**Text block**:
>>

Across the state, school districts are inching toward teacher evaluation deals one week before a deadline Gov. Andrew Cuomo set last month.

According to NYSUT, the state teachers union, 100 school districts have agreed on how to put new evaluations in place and 400 districts “report making progress.” That leaves just over 200 districts that, like New York City, are nowhere near agreeing with their local unions on new evaluation systems.

Cuomo said last month that if districts do not settle on new evaluations by next week, he would use the budget amendment process to change the state evaluation law. Last year, in a hint of what the changes might entail, the governor pushed state policy-makers to double test scores’ weight, from 20 to 40 percent, in an action that drew a successful legal challenge from the union.

But even as districts fall in line with Cuomo’s ultimatum, NYSUT is redoubling its commitment to limiting the weight of student test scores in new evaluations. Today, NYSUT released the results of a poll, conducted for it by Hart Research Associates, that found that most parents statewide did not want to see test scores count for more than 20 percent of teacher evaluations, the minimum amount allowed under state law.

The poll, of 773 parents from across the state, found that three-quarters of New York parents think highly of the general quality of teachers in their local schools and that 64 percent think there is already too much emphasis on test scores.

In New York City, where little progress has been reported in recently reopened talks over teacher evaluations, the dispute has not been over the role of test scores. Instead, the local impasse has focused on appeals procedures for teachers who receive low ratings.

  • Guest

    Does anyone think that Cuomo cares what parents think?

    I don’t.

  • bee

    He will care at some point what voters think.

  • Nycdoenuts

    Na, they have lobbyists.

  • REALLY?????

    How will PE, Art, Computer, Science, Social Studies, etc. teachers be evaluated under this system in Elementary Schools since there is no test in those subjects most or all years?  How will first and second grade and kindergarten teachers be judged?  How will all of the vocational and untested subject teachers in high school be judged?  And what about untested grades/subjects, like Science and Social Studies in junior high, teachers of freshmen (except in Living Environment and Algebra), teachers of foreign languages, teachers of government and economics and teachers of all electives?  Are they to be judged on some brand new, quickly thrown together set of criteria so that this new evaluation system can be put into place?

  • Ellen

    why didn’t you mention the extremely large number of police who were present and the fact that, if a person left his or her seat, they were not allowed to return to the auditorium …there were a very large number of folks in the front lobby trying to return to seats but were refused admissions.  The crowd dwindled I admit, but the refusal to allow folks to return to their seats or enter a public meeting was scary.  The public was shut out by the police force that the public pay for.  Its a violation of everyone’s civil rights and  especially the right to free public assembly

  • Jay1

    The elephant in the room which teachers are wisely silent about and the ‘reformers’ refuse to acknowledge is that it does not matter how much of a ‘superman’ and individual teacher is: there are some populations who will make even the best teachers look like incompetents at best or totally ineffective at worst. 

    The test score linkage to a teacher’s job security will do more to drive smart teachers out of inner-city classrooms and needy districts than anything an enemy of education could propose.  A smart teacher would quickly recognize that teaching in a classroom full of stable, middle class kids from supportive families would be far more beneficial to their long term job security than attempting to be a teacher/surrogate parent/advisor/counselor to a class of students from mostly broken homes, many of whom don’t speak English, and whose ability ranges look like a seismograph on steroids.

<<

**Set tasks**:
1. According to the teacher evaluation article, how many parents took part in the poll conducted by Hart Research Associates?
2. Translate this sentence from the teacher evaluation article into Spanish: "Instead, the local impasse has focused on appeals procedures for teachers who receive low ratings."
3. Extract the passage of the teacher evaluation article starting at "In New York" and ending at "receive low ratings.", copying it word for word.

**Record list**:
>>

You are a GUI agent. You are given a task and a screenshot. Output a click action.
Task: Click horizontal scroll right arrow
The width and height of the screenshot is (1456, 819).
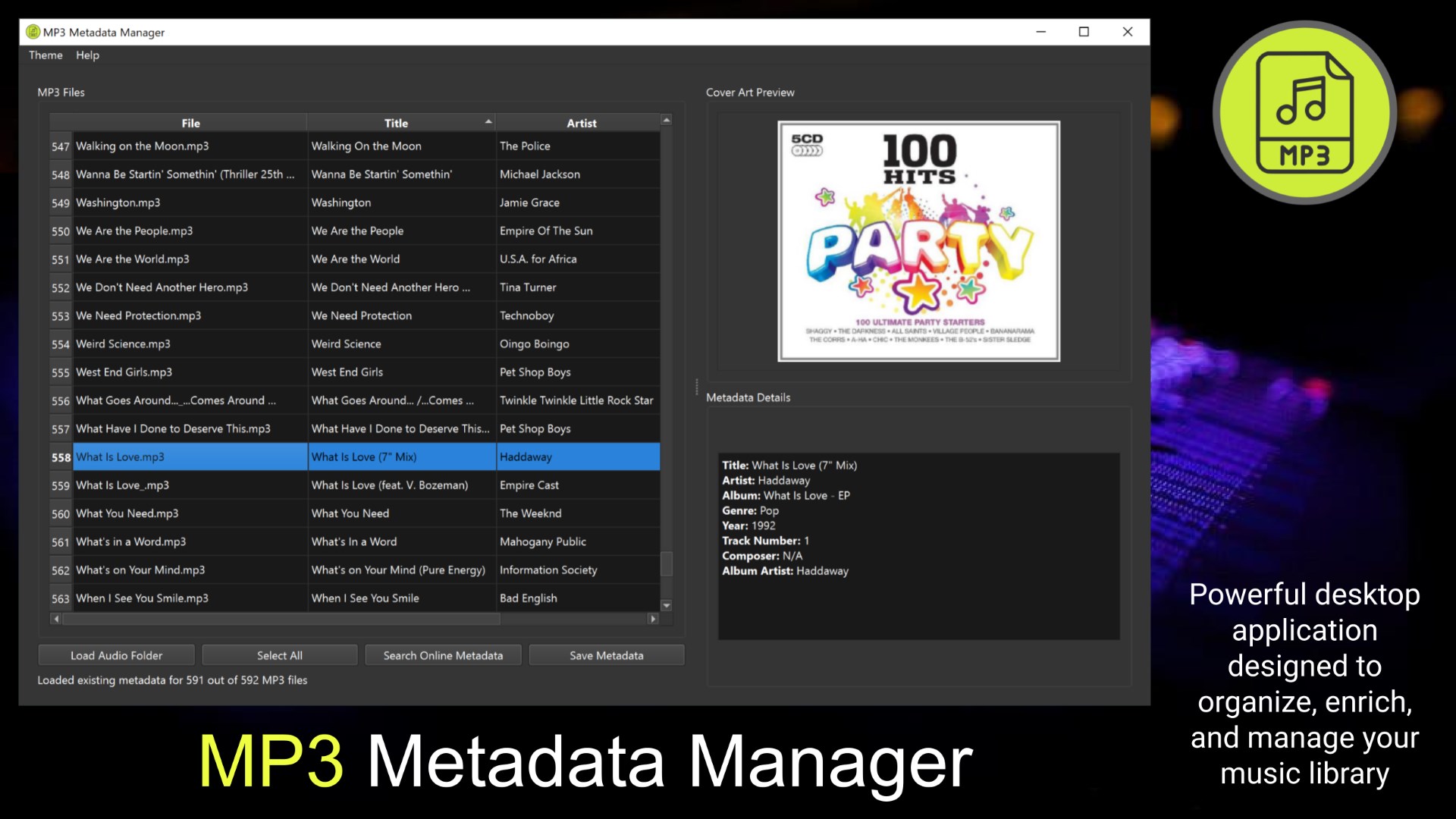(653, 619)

<<
>>

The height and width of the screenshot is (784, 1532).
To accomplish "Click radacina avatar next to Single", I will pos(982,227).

<<
>>

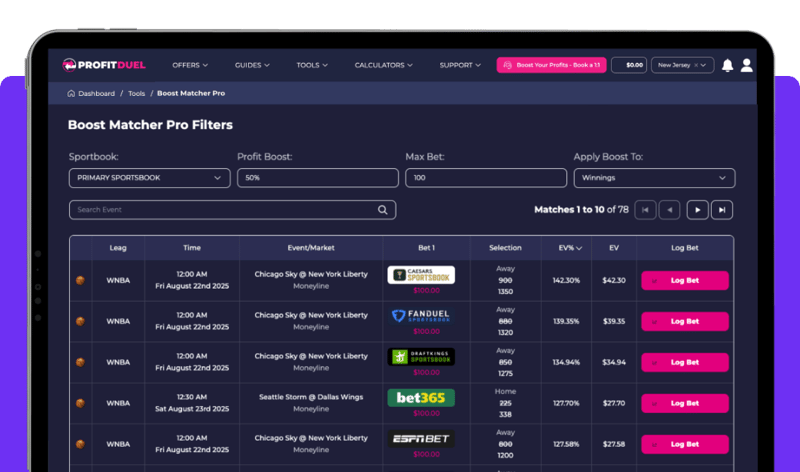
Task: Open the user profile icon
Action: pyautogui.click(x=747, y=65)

<<

**Answer list**:
1. 773 parents.

2. En cambio, el estancamiento local se ha centrado en los procedimientos de apelación para los maestros que reciben calificaciones bajas.

3.
In New York City, where little progress has been reported in recently reopened talks over teacher evaluations, the dispute has not been over the role of test scores. Instead, the local impasse has focused on appeals procedures for teachers who receive low ratings.